Major homebuilders, including Lennar Corp. and KB Home, are actively addressing the affordability crisis by offering incentives such as mortgage rate buy-downs and price reductions. These strategies have proven effective in keeping their order books robust. Both companies reported profit gains in their recently completed second quarters. Lennar’s Chairman Stuart Miller underscored the long-term issue of housing shortages during a recent earnings call. He pointed to “over a decade of underproduction.”

Housing Demand Shows Signs of Recovery

Recent indicators suggest an improvement in overall housing demand this month. The Mortgage Bankers Association’s index of home-purchase applications has risen for the past three weeks. It reached its highest level since early February.

This uptick indicates a potential resurgence in buyer interest, despite the broader challenges facing the market.

Long-Term Housing Shortage Persists

Over the long term, the U.S. continues to grapple with a shortage of new homes. A limited supply of previously owned homes, still well below pre-pandemic levels, compounds this issue. High borrowing costs have discouraged many potential sellers from listing their properties, further constraining the market.
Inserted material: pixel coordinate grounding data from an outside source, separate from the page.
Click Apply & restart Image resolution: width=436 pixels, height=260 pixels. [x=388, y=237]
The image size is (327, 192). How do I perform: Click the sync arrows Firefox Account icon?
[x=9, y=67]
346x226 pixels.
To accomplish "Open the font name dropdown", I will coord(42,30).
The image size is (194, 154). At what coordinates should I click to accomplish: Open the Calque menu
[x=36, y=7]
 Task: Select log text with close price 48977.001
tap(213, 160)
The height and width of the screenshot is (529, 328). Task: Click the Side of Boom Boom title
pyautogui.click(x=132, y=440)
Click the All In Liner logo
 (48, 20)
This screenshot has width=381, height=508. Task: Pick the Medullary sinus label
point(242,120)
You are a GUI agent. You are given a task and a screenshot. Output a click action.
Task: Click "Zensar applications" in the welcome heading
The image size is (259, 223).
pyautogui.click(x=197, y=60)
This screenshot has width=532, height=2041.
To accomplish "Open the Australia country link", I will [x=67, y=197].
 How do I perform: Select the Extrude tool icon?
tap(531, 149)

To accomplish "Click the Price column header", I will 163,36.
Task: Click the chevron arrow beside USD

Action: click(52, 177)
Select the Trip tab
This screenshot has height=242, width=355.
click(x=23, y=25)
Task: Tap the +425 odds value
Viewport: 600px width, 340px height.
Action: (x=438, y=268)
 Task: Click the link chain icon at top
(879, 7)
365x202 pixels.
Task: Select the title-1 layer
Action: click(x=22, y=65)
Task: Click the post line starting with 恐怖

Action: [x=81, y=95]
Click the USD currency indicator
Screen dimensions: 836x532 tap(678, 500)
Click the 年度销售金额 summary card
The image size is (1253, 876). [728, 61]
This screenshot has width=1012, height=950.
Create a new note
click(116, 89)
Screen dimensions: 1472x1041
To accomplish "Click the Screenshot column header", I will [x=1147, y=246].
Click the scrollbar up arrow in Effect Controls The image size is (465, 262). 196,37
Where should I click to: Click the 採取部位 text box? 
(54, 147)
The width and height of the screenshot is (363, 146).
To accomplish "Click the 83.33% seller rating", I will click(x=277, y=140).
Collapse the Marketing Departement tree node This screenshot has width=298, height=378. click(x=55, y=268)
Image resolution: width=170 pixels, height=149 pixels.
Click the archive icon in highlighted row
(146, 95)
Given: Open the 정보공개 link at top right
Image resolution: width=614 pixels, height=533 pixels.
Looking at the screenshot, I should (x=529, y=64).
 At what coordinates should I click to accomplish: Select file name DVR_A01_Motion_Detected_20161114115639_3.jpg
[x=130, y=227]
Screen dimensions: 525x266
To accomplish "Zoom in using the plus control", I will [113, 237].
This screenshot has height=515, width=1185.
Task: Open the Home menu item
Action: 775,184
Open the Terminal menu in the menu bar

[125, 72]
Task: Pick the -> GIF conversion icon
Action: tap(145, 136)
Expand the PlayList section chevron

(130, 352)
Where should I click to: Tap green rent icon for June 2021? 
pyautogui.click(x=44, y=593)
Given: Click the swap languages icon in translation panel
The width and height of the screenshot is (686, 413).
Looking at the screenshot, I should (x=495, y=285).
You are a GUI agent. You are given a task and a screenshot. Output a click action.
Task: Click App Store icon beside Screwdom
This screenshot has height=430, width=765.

New-Home Sales: A Key Market Indicator

Analysts often view new-home sales as a more immediate measure of market health compared to sales of previously owned homes, which reflect data when contracts close. However, the new-home sales data can be volatile. The latest government report showed a 90% confidence interval that the change in new-home sales could range from a 26.8% decline to a 4.2% increase. This variability highlights the challenges in forecasting market trends amidst ongoing economic uncertainties.